You will be swiped to the curb.

14774
Eight Reasons Why You Should Not Date on Tinder
Tech Insider

If you are a college student, Tinder is no rare subject. The popular dating app can be seen on students' phones campus wide as young men and women are swiping left and right. If you are not familiar, the app allows users to adjust their settings to connect with men or women based on their location. Users will swipe right for people they show interest in and swipe left for people they want nothing to do with. All you can see is the user's selected photos, bio and how many miles away they are from your location. Once both users have swiped right, they have a chance to message each other. Tinder is a whole new world of dating. But, here are eight reasons why you should not use Tinder to find a relationship.

1. There is a reason this person is on Tinder.

People use dating websites for their person benefit whether it be for entertainment, to have fun or to attempt to find love. These differing types of people are mixed together in the pool of potential matches, making it difficult to figure out if the person you matched with is worth your time. Your match is on Tinder for a reason, as are you. But, this person could be on Tinder for reasons other than you are which will likely lead to disappointment and drama.

2. You can't judge a book by it's cover.

The idea of Tinder baffles me. People basically look at a person's chosen profile pictures and their bio to see if they want to swipe right for them. You are judging a person by their photograph and bio. All you know about this person is what they look like and what they choose to say. This is beyond shallow, in my eyes of course, and does not even begin to cover why you choose to date someone. I doubt you can see if someone is meant for you by simply looking at a selection of their best photographs.

3. It takes away the magic of dating.

Tinder takes away the magic of genuinely finding a person and falling in love with them. I repeat, Tinder takes away the magic of meeting someone naturally and falling in love with them. (APPLIES TO PEOPLE WHO HAVE USED TINDER). When you use Tinder, you meet people from swiping right, sharing taste in each other and agreeing to meet up after messaging. This is not natural in any aspect. When you use Tinder to meet people, meeting people in person becomes a little less magical because people would rather take the easy way out and do it online. It's sickening.

4. You do not know the person's intentions.

Is your "match" swiping for you because you have a big butt? Is this person interested in the fact you're talented at playing guitar or talented in bed? You have no idea until you talk to them. Or maybe, you won't even know then. You won't find out until you're stuck in a situation and you want out. He could want sexual relations and you could want dinner. She could want an evening under the covers and you could want to watch Netflix. You do not know until it becomes too late, sometimes. Tinder creates this misconception.

5. Unnatural first encounter = Necessary upkeep of relationship.

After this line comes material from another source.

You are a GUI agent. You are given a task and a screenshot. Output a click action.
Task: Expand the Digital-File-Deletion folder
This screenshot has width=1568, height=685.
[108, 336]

If you met your significant other on Tinder, that is not necessarily a bad thing. But, I am sure you found out more and more about this person you didn't know because they didn't put it in their Tinder bio, or told you. Meeting unnaturally means you likely have to try harder to upkeep the relationship. I'm sure everything was wonderful at first, but from experience, I've learned that you may think you know someone from their Tinder front and you realize slowly that you do not know who they are at all. Keep your guard up.

6. You feel slightly judged.

Imagine this: You meet someone on Tinder. You think they are the one. You fall for them hard and end up dating them. You tell people, and they automatically ask you how you two met. You say, "Oh, well we met on Tinder." The person's reaction changes without skipping a beat. They are either surprised, laughing or already doubting the future of the relationship. You feel either proud or embarrassed or a mix of both. It is odd. You are judged without being able to explain your intentions.

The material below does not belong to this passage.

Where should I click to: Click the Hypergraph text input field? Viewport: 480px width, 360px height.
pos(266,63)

7. You will be disappointed.

This is an obvious point. If you go on the Tinder app with intention to find your prince charming, you will find yourself out of luck. Tinder is not necessarily used to find someone to date, especially in a college town. Most people use Tinder to find a person to hook up with. It's easy for those people. Hook ups blossom off Tinder. You see what you like and you make it happen. But if you go into this situation oblivious and hopeful, you will likely leave embarrassed and dumbfounded. Most people aren't looking for love, just a little sexual fun.

8. You will feel disrespected.

Going on Tinder may serve as a confidence booster, having the fact that you get to see if attractive people are interested in you, but you will feel extremely disrespected and uncomfortable within the first ten minutes of using the app. If you match with someone, they may message you a pick up line or unnecessary graphic remark about your looks or what they want to do to you. If you aren't interested the same way, they will likely destroy your self confidence and be a total jerk. I've personally received insults and jabs at my self confidence for not sharing an interest in having sex with a match. It makes you feel like you are nothing more than your looks.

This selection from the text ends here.